Overall, GPT-4 seems to be the more suitable choice for this project due to the model’s ability to generate creative text without the need for fine-tuning. By combining GPT-4 with effective prompt engineering, I believe the results can still achieve a high level of quality.
Inputs
For this project, LLM will generate short Christmas stories based on user-provided inputs. Here’s a breakdown of details users can provide to personalise their story:
Mandatory Inputs:
-
Character Type: Choose a classic Christmas Character (Santa, Elf, Reindeer, etc)
-
Genre: Choose genre of story (action, comedy, etc)
Optional Inputs:
-
Moral: Key takeaway from the story (giving, kindness, etc)
-
Location: Main setting of the story (North Pole, Santas Workshop, etc)

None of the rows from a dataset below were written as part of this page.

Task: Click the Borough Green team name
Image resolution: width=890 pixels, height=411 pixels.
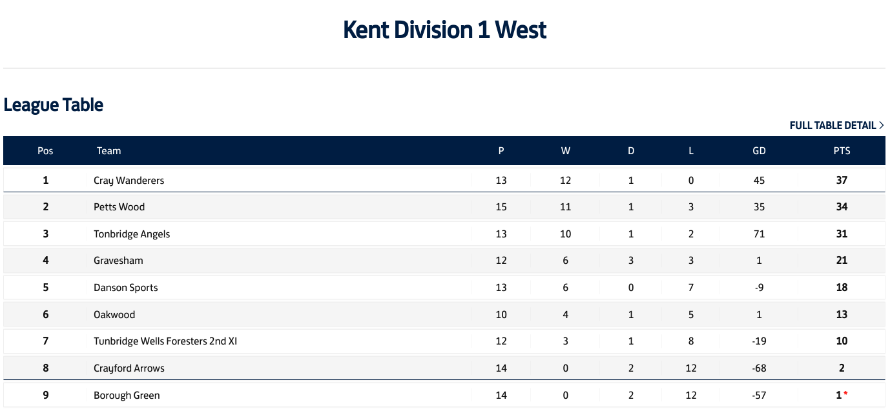Action: 127,396
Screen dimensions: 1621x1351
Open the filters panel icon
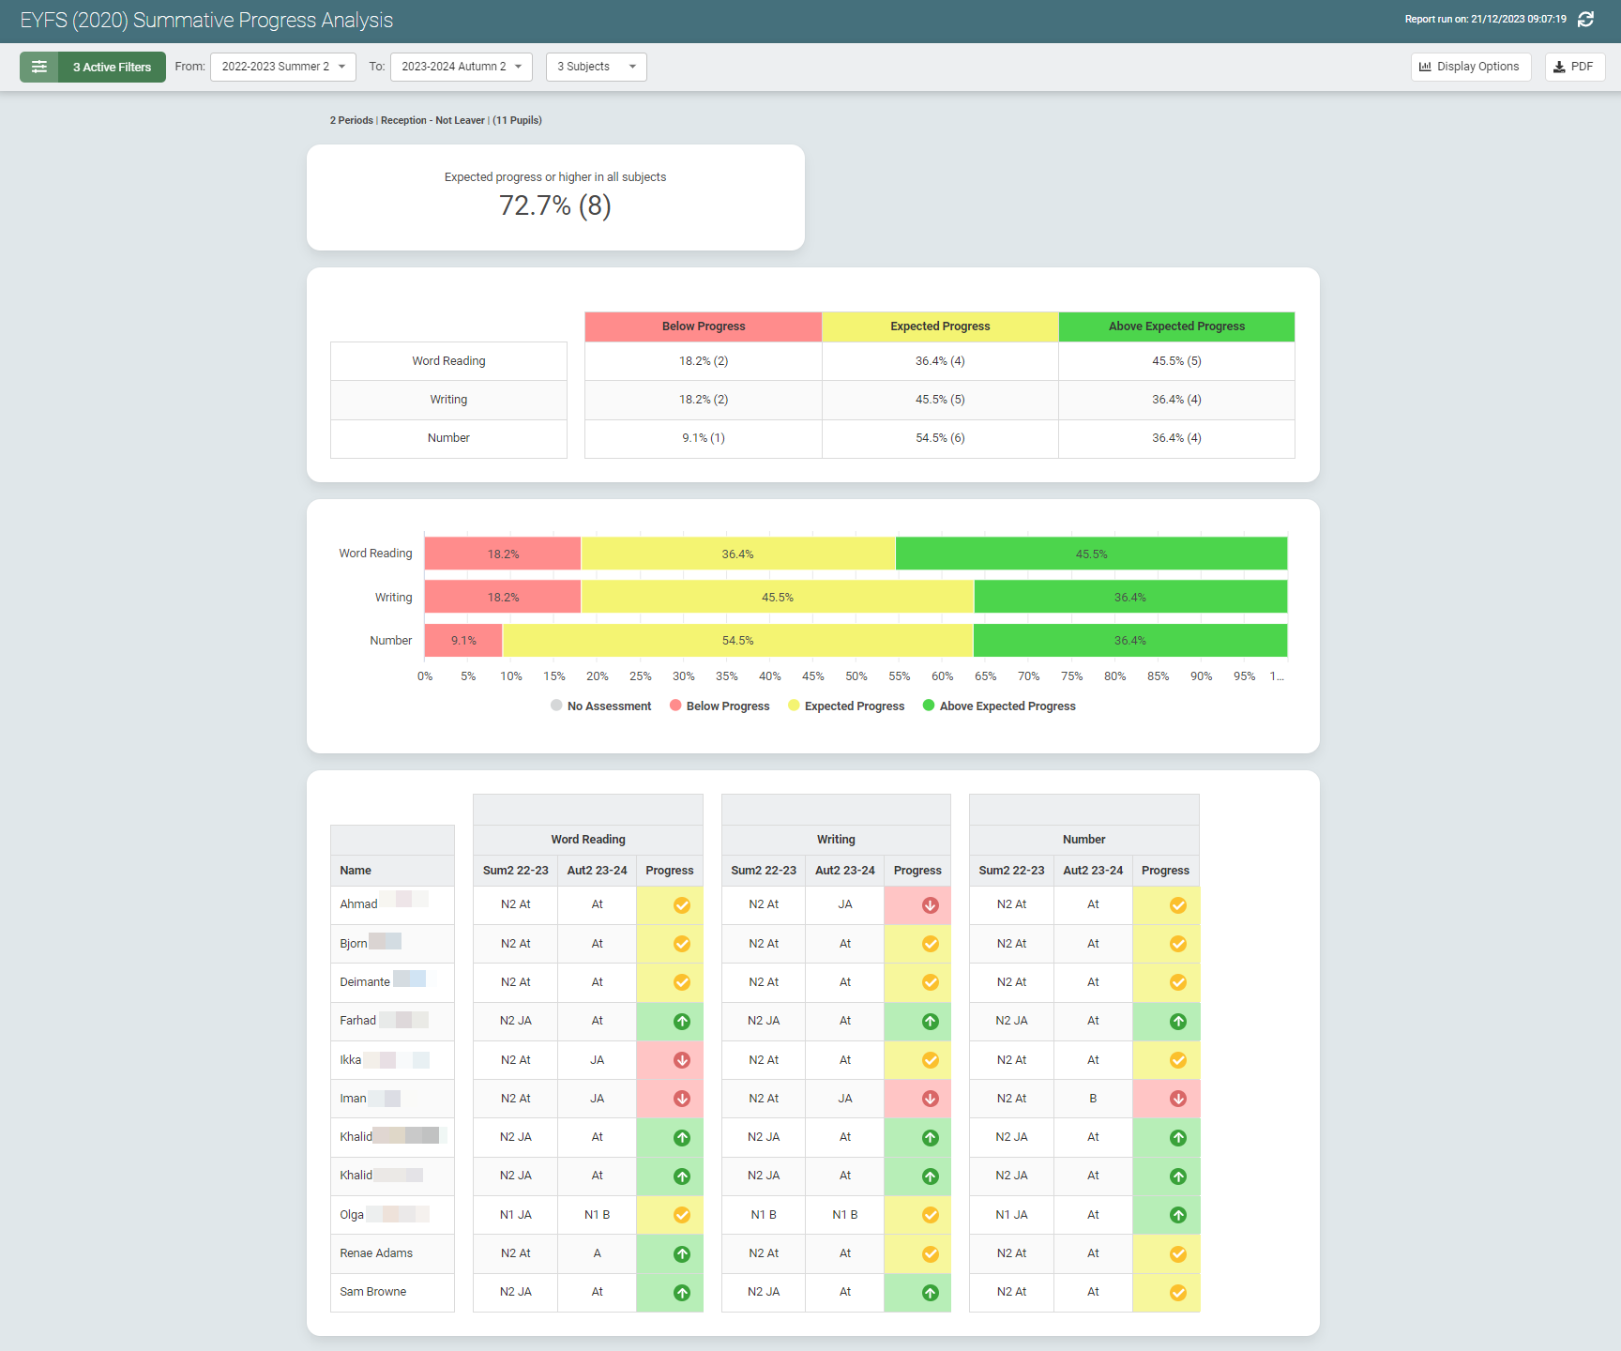click(x=39, y=67)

The goal of this project is to test the LLM’s creative abilities, so I intentionally kept mandatory inputs to a minimum. The fewer details the user provides, the more the LLM has to generate itself, allowing it to demonstrate creativity in creating stories. Minimum inputs would also test my ability to create meaningful prompts. The optional inputs allow users to further customise their stories.
Expected Output
-
Length: Between 500 to 1000 words.
-
Cohesiveness: The generated story should be logical with a clear flow from beginning to end.
-
User Inputs: The story should include and reflect all the inputs provided by the user.
-
Creativity: The story should show creativity in character profiles and storylines. The LLM should fill in details the user hasn’t provided, such as personality traits of characters.
-
Response Time: The LLM should be able to create high-quality outputs within a reasonable time.

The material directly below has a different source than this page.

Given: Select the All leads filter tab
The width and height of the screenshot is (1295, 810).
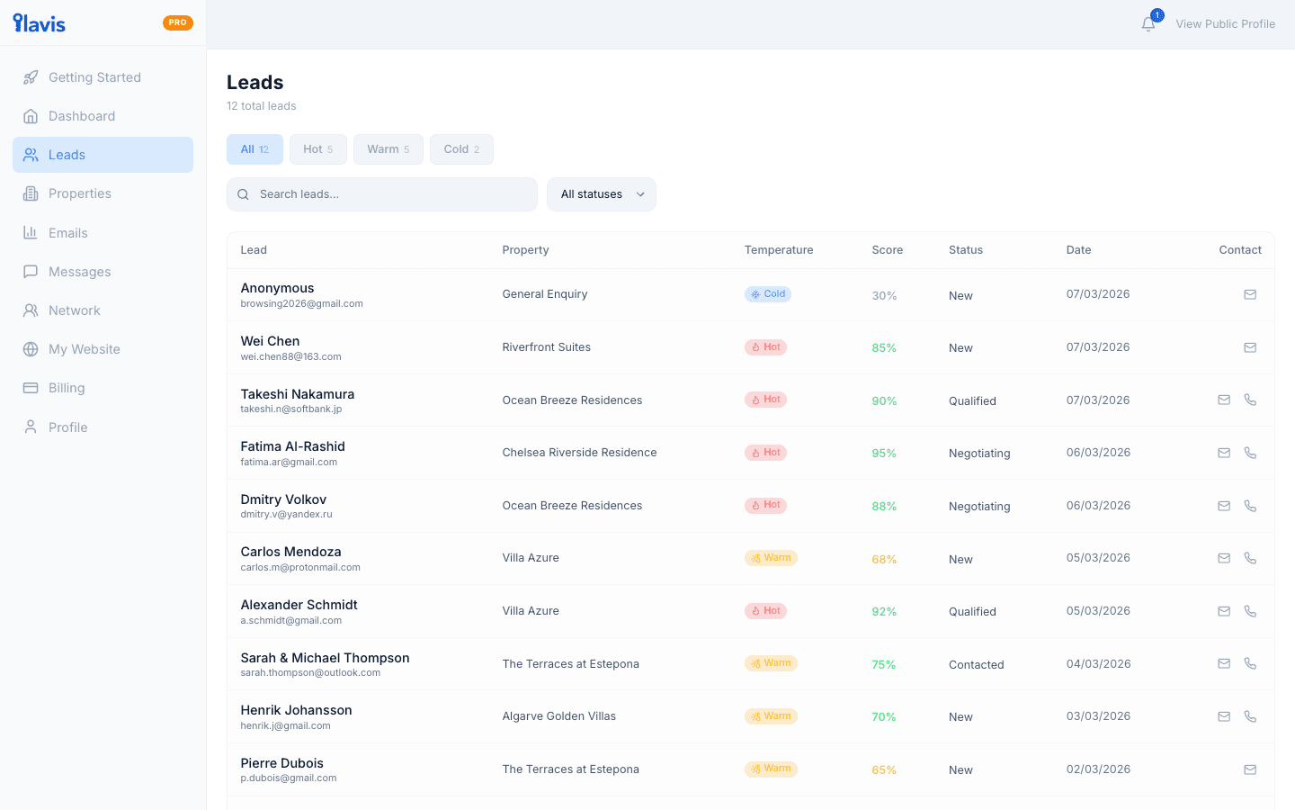Looking at the screenshot, I should point(255,149).
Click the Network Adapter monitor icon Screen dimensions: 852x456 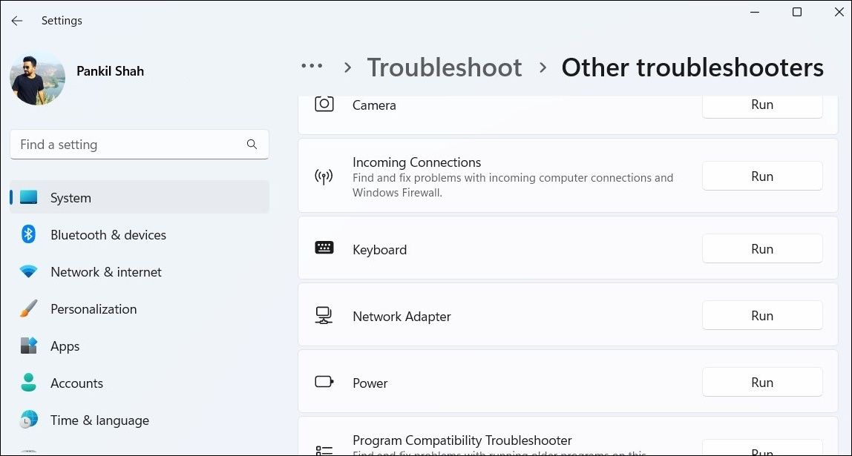pyautogui.click(x=324, y=315)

To evaluate the model, I will check the output meets the above criteria and will add in some other checks if needed.
Sharing Updates
Every three days, I will be sharing my progress as part of my project.
The aim is to develop a fully working solution by the end of the 12 days. This diary will help me stay on track, and if needed, I can adjust the project scope depending if I’m ahead or behind.
By keeping a record of what I accomplish each day, I hope to improve my time management and better plan for following stages of the project.
Diary Template:
-
Main Objective: What was the main focus for these couple of days?
-
Accomplished Tasks: What did I achieve during this period?
-
Blockers/Challenges: What problems did I face? How did I resolve them or plan to resolve them?
-
Next Steps: Tasks to tackle over the next few days.
Summary
In this post, I have outlined the scope of my project and how I plan to share my progress along the way. This is an exciting project for me, I have not worked with LLMs before. I am intrigued to see how far I can progress within 12 days and to learn about prompt engineering.
Once the project is complete, I plan to write another post summarising what I’ve learned about LLMs and prompt engineering, along with explaining key takeaways and sharing code snippets to provide further insights.